EXERCISE OBJECTIVE:
From the account of clearing out a hoarded childhood home, reproduce the passage from "My partner and" up to and including "of the family.".

DOCUMENT SEGMENT below:

So here’s what’s been going on with me.

I’ve been helping my partner clean out their childhood home, within which their widowed mother had been living alone and hoarding all manner of things for roughly a decade.

After learning that she hadn’t been treating her diabetes or fixing the plumbing for half a year and local relatives were treating the situation with something close to criminal neglect, my partner came back to right the course of the whole situation. I’m now here too.

We’re living in this house now, in a bedroom that was better maintained than the rest of the house. Most of the cleaning was done before I arrived so the smell was bearable, but I have filled about five contractor bags with garbage since we arrived a week ago. Will have six more filled by the end. I wash my hands about ten times a day. Every time I do, the water runs gray.

My partner and I have been successfully keeping each other sane through all of this. There’s a lot to do, though.

Follow

The patterns of accumulation are interesting. I have full boxes labeled “unused potholders”, “empty picture frames”, “home ec/organizing books”, “cookbooks”, “cookie molds”, “Christmas ornaments”, “cookie cutters”, “unused scrapbooks.” Her only filled-out scrapbook chronicles her husband’s side of the family.

The strongest impression I get is of a level of loneliness and disconnection that will warp a person.

End of DOCUMENT SEGMENT.
DATASET CONTENT below:

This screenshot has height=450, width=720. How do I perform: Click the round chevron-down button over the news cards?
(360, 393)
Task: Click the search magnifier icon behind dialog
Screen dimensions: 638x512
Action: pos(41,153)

End of DATASET CONTENT.

WRITTEN ANSWER:
My partner and I have been successfully keeping each other sane through all of this. There’s a lot to do, though.

Follow

The patterns of accumulation are interesting. I have full boxes labeled “unused potholders”, “empty picture frames”, “home ec/organizing books”, “cookbooks”, “cookie molds”, “Christmas ornaments”, “cookie cutters”, “unused scrapbooks.” Her only filled-out scrapbook chronicles her husband’s side of the family.